--- Your task ---
Report each line from the data below that holds the word "beside".

Pixel coordinate grounding data
=== Section Start ===
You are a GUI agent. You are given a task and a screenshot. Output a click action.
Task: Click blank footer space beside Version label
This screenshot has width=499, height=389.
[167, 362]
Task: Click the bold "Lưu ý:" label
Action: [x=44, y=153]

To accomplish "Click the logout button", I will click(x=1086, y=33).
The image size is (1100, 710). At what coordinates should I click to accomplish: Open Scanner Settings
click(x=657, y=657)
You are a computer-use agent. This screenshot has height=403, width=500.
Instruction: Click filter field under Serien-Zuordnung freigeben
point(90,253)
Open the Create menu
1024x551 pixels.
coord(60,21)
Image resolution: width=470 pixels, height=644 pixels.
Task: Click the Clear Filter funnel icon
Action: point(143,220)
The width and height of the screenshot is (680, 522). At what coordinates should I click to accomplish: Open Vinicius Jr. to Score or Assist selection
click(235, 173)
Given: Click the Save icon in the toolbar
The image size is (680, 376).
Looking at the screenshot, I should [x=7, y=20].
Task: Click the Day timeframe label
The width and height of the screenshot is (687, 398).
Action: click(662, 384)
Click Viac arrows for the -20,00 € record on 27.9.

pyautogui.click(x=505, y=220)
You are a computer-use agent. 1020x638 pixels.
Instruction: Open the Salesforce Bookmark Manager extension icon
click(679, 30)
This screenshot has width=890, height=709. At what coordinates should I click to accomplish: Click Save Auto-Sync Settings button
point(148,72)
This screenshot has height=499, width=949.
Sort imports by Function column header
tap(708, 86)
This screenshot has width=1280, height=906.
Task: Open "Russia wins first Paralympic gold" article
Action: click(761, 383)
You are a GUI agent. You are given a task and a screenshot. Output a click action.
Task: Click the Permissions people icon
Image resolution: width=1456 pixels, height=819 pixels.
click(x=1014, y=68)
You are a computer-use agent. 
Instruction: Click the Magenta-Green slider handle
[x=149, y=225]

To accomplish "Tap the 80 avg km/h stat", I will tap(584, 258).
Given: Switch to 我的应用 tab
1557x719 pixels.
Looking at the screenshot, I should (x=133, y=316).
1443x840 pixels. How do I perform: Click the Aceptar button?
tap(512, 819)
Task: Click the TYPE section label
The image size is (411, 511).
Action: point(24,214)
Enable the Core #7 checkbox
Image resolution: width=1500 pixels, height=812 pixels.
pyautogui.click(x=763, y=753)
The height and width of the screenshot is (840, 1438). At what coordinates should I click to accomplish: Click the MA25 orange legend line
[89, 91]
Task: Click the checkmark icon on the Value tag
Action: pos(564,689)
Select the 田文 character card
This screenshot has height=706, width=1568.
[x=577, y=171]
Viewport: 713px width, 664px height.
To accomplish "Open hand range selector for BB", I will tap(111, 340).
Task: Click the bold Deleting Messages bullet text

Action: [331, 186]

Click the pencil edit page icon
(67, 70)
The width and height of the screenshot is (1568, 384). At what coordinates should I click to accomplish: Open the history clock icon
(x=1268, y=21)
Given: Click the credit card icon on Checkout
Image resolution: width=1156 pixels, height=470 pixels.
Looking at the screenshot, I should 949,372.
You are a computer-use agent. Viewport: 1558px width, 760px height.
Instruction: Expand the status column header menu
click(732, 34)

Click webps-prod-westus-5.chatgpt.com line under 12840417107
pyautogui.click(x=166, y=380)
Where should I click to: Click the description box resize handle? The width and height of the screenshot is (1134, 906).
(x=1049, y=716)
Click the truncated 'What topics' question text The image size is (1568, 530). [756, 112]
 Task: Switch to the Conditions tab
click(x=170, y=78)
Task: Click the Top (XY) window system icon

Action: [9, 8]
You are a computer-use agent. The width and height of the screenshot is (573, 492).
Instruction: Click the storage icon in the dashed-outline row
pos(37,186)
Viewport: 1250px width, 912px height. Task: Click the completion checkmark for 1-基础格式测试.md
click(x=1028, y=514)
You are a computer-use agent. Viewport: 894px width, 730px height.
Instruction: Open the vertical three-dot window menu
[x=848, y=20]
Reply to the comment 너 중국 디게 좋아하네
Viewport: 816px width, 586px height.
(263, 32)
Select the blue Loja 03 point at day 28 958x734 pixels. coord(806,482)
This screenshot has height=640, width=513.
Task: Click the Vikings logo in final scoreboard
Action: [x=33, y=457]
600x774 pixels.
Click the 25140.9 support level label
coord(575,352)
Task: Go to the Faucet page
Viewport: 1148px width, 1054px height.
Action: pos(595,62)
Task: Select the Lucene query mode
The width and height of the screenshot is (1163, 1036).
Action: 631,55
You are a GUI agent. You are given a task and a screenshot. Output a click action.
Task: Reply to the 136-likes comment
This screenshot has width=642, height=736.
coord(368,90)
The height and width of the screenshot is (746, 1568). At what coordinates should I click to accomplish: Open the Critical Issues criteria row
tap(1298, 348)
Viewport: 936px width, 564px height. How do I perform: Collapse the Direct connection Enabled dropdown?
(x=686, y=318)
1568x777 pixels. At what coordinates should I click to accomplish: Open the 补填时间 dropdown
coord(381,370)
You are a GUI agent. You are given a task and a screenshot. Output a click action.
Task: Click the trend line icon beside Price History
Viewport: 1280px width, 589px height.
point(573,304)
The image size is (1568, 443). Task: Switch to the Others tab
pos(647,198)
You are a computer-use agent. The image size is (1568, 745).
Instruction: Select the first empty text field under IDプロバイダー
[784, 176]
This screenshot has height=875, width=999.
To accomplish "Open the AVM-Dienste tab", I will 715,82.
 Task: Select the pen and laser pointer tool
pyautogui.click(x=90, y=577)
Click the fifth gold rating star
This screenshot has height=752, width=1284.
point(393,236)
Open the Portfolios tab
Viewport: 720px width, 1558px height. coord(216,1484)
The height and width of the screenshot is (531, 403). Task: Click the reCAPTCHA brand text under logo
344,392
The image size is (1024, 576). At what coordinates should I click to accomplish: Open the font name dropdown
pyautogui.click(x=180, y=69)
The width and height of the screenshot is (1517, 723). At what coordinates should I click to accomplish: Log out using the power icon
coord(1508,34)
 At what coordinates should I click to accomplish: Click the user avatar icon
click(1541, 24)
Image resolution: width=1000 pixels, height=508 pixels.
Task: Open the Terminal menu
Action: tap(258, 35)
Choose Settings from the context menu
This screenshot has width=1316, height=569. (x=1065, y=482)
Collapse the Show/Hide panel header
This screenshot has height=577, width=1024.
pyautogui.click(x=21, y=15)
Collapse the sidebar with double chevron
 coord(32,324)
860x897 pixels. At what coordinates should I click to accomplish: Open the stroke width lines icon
=== Section End ===
--- Completed task ---
Task: Click blank footer space beside Version label
Task: Click the trend line icon beside Price History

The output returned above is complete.